*** Opening of SUPPLIED MATERIAL ***

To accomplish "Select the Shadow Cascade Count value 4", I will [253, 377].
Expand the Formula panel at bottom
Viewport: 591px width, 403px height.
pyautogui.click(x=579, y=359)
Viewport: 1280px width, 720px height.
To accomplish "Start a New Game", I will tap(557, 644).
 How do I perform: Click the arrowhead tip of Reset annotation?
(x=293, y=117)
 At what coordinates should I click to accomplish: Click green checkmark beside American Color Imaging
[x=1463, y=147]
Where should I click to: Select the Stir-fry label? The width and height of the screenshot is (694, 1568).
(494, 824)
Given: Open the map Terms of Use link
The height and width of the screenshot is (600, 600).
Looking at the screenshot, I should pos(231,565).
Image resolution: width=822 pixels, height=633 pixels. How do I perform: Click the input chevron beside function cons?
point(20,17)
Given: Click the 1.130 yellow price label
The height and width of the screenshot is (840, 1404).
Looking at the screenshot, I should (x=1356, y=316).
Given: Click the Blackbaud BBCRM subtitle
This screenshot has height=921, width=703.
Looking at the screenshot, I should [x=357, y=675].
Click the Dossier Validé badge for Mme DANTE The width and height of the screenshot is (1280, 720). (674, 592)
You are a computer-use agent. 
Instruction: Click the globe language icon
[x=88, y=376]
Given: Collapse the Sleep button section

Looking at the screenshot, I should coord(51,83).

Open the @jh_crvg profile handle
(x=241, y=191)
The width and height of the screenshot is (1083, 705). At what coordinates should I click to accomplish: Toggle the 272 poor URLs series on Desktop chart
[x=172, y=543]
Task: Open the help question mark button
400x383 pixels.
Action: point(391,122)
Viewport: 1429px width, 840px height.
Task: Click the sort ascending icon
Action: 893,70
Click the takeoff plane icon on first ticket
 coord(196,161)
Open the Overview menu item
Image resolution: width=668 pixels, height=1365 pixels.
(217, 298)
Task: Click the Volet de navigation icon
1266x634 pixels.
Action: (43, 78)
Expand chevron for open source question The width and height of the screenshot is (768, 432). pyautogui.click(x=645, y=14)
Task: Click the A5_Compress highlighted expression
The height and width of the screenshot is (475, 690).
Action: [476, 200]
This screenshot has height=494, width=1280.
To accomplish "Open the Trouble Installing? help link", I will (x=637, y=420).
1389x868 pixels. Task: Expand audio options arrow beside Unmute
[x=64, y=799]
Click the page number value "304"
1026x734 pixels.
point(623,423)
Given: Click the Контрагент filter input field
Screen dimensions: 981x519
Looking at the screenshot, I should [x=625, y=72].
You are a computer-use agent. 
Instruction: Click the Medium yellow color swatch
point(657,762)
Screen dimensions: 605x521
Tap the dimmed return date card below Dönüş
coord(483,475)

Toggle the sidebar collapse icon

*** Close of SUPPLIED MATERIAL ***

So that nothing is lost, please repeat all of the entries exactly.

(OUTPUT):
To accomplish "Select the Shadow Cascade Count value 4", I will [253, 377].
Expand the Formula panel at bottom
Viewport: 591px width, 403px height.
pyautogui.click(x=579, y=359)
Viewport: 1280px width, 720px height.
To accomplish "Start a New Game", I will tap(557, 644).
 How do I perform: Click the arrowhead tip of Reset annotation?
(x=293, y=117)
 At what coordinates should I click to accomplish: Click green checkmark beside American Color Imaging
[x=1463, y=147]
Where should I click to: Select the Stir-fry label? The width and height of the screenshot is (694, 1568).
(494, 824)
Given: Open the map Terms of Use link
The height and width of the screenshot is (600, 600).
Looking at the screenshot, I should pos(231,565).
Image resolution: width=822 pixels, height=633 pixels. How do I perform: Click the input chevron beside function cons?
point(20,17)
Given: Click the 1.130 yellow price label
The height and width of the screenshot is (840, 1404).
Looking at the screenshot, I should (x=1356, y=316).
Given: Click the Blackbaud BBCRM subtitle
This screenshot has height=921, width=703.
Looking at the screenshot, I should [x=357, y=675].
Click the Dossier Validé badge for Mme DANTE The width and height of the screenshot is (1280, 720). (674, 592)
You are a computer-use agent. 
Instruction: Click the globe language icon
[x=88, y=376]
Given: Collapse the Sleep button section

Looking at the screenshot, I should coord(51,83).

Open the @jh_crvg profile handle
(x=241, y=191)
The width and height of the screenshot is (1083, 705). At what coordinates should I click to accomplish: Toggle the 272 poor URLs series on Desktop chart
[x=172, y=543]
Task: Open the help question mark button
400x383 pixels.
Action: point(391,122)
Viewport: 1429px width, 840px height.
Task: Click the sort ascending icon
Action: 893,70
Click the takeoff plane icon on first ticket
 coord(196,161)
Open the Overview menu item
Image resolution: width=668 pixels, height=1365 pixels.
(217, 298)
Task: Click the Volet de navigation icon
1266x634 pixels.
Action: (43, 78)
Expand chevron for open source question The width and height of the screenshot is (768, 432). pyautogui.click(x=645, y=14)
Task: Click the A5_Compress highlighted expression
The height and width of the screenshot is (475, 690).
Action: [476, 200]
This screenshot has height=494, width=1280.
To accomplish "Open the Trouble Installing? help link", I will (x=637, y=420).
1389x868 pixels. Task: Expand audio options arrow beside Unmute
[x=64, y=799]
Click the page number value "304"
1026x734 pixels.
point(623,423)
Given: Click the Контрагент filter input field
Screen dimensions: 981x519
Looking at the screenshot, I should [x=625, y=72].
You are a computer-use agent. 
Instruction: Click the Medium yellow color swatch
point(657,762)
Screen dimensions: 605x521
Tap the dimmed return date card below Dönüş
coord(483,475)

Toggle the sidebar collapse icon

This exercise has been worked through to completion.